What is expected ▸ Starting at the first line of the data below, write out each line exactly until you reach the line containing "Given: Collapse the", and include that line too.

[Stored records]
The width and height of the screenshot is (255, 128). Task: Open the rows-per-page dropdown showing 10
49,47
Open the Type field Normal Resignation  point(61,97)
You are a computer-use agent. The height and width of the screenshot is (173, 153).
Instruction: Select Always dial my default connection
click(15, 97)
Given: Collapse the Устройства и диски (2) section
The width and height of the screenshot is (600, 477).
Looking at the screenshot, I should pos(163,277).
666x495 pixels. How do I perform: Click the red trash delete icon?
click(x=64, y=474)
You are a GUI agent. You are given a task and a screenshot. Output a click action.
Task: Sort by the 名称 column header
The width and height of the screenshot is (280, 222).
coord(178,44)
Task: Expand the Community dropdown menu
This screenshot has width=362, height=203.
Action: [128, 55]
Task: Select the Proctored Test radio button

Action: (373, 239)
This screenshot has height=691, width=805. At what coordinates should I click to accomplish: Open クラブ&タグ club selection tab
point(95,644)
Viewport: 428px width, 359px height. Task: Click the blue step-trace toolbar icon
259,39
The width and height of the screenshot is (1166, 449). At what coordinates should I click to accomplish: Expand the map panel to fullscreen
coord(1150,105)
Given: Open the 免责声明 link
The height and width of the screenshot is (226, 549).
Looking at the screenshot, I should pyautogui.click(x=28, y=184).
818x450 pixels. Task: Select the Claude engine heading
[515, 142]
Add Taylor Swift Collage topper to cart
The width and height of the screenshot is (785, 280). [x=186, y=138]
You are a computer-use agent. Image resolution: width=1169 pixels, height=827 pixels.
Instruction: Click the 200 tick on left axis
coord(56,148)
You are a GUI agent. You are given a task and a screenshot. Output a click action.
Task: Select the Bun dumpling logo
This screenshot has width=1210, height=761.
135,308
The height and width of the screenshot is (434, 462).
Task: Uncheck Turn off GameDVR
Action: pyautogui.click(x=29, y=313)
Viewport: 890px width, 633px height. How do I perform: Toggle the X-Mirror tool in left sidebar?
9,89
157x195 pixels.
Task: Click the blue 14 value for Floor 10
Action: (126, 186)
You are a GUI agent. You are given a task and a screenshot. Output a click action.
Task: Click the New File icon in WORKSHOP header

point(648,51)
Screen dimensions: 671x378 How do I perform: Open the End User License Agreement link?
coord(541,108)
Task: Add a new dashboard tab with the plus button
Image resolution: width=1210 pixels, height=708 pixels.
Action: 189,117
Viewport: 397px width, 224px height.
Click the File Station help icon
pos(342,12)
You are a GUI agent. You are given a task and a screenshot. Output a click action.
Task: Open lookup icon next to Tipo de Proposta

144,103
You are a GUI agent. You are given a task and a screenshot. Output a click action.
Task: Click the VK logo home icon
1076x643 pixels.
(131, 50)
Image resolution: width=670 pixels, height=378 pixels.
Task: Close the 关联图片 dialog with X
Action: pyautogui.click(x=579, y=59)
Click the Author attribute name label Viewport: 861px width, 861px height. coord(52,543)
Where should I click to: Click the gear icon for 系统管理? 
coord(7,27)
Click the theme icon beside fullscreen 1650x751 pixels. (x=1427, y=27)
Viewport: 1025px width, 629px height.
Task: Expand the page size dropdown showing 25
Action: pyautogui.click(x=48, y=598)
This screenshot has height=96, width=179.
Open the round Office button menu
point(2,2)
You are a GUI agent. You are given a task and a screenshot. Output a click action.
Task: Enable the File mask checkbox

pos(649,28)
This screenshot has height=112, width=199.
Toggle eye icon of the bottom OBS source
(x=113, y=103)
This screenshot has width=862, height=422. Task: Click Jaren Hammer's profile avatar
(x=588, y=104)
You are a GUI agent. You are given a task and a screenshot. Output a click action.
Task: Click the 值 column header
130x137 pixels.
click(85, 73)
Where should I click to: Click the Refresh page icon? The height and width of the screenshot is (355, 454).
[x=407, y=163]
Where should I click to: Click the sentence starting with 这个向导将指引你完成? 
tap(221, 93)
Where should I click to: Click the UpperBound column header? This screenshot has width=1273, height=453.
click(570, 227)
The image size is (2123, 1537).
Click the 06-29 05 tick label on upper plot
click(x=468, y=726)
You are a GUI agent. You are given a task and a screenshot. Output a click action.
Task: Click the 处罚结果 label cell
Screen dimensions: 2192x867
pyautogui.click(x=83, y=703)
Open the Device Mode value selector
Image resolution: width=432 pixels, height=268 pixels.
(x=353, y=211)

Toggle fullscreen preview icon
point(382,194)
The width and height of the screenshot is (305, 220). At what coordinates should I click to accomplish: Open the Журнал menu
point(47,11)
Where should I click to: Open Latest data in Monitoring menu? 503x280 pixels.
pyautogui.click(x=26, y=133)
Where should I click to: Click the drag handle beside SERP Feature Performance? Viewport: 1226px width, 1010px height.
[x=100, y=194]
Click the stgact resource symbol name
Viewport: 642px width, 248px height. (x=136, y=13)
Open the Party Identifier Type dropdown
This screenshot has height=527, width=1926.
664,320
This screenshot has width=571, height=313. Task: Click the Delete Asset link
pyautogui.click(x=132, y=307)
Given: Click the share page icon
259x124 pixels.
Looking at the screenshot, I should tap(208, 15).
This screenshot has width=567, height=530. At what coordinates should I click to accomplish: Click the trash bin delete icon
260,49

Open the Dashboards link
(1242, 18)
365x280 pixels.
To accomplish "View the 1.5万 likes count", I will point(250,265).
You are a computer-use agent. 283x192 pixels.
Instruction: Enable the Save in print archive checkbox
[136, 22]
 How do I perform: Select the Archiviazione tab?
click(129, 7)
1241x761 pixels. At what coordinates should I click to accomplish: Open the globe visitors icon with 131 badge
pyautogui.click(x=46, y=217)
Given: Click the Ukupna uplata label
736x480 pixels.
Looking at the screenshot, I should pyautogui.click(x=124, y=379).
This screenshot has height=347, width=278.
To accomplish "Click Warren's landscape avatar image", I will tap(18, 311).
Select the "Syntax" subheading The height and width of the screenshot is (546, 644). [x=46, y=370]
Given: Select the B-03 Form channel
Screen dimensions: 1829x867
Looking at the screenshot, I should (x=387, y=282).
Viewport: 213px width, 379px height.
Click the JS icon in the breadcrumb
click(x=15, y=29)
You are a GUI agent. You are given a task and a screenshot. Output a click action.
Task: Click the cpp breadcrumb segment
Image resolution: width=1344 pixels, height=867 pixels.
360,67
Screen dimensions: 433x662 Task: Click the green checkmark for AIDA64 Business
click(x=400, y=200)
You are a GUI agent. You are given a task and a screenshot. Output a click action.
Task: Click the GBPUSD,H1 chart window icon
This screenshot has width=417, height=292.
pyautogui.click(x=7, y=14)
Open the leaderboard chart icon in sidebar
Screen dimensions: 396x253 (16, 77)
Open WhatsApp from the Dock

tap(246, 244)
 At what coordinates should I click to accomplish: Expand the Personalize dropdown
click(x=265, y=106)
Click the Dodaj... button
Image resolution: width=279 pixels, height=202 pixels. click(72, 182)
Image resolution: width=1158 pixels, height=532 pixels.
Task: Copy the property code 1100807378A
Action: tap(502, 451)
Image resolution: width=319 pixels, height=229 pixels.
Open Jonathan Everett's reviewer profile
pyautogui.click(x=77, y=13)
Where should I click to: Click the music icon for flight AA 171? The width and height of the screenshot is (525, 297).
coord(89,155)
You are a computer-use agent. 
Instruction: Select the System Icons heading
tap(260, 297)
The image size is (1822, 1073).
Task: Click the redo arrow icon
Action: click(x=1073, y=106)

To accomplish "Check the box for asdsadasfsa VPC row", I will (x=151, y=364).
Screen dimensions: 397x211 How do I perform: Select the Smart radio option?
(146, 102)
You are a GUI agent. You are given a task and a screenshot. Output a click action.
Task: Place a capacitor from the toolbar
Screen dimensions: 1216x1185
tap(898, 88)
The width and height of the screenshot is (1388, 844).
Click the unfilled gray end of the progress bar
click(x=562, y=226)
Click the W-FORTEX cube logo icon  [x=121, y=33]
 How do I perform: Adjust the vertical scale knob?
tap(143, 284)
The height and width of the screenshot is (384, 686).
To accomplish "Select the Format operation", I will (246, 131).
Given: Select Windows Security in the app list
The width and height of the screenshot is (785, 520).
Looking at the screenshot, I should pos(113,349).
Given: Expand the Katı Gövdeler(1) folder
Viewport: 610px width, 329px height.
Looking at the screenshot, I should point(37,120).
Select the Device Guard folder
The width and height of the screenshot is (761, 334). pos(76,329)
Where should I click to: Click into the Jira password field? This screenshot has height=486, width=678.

Your response ▸
The width and height of the screenshot is (255, 128). Task: Open the rows-per-page dropdown showing 10
49,47
Open the Type field Normal Resignation  point(61,97)
You are a computer-use agent. The height and width of the screenshot is (173, 153).
Instruction: Select Always dial my default connection
click(15, 97)
Given: Collapse the Устройства и диски (2) section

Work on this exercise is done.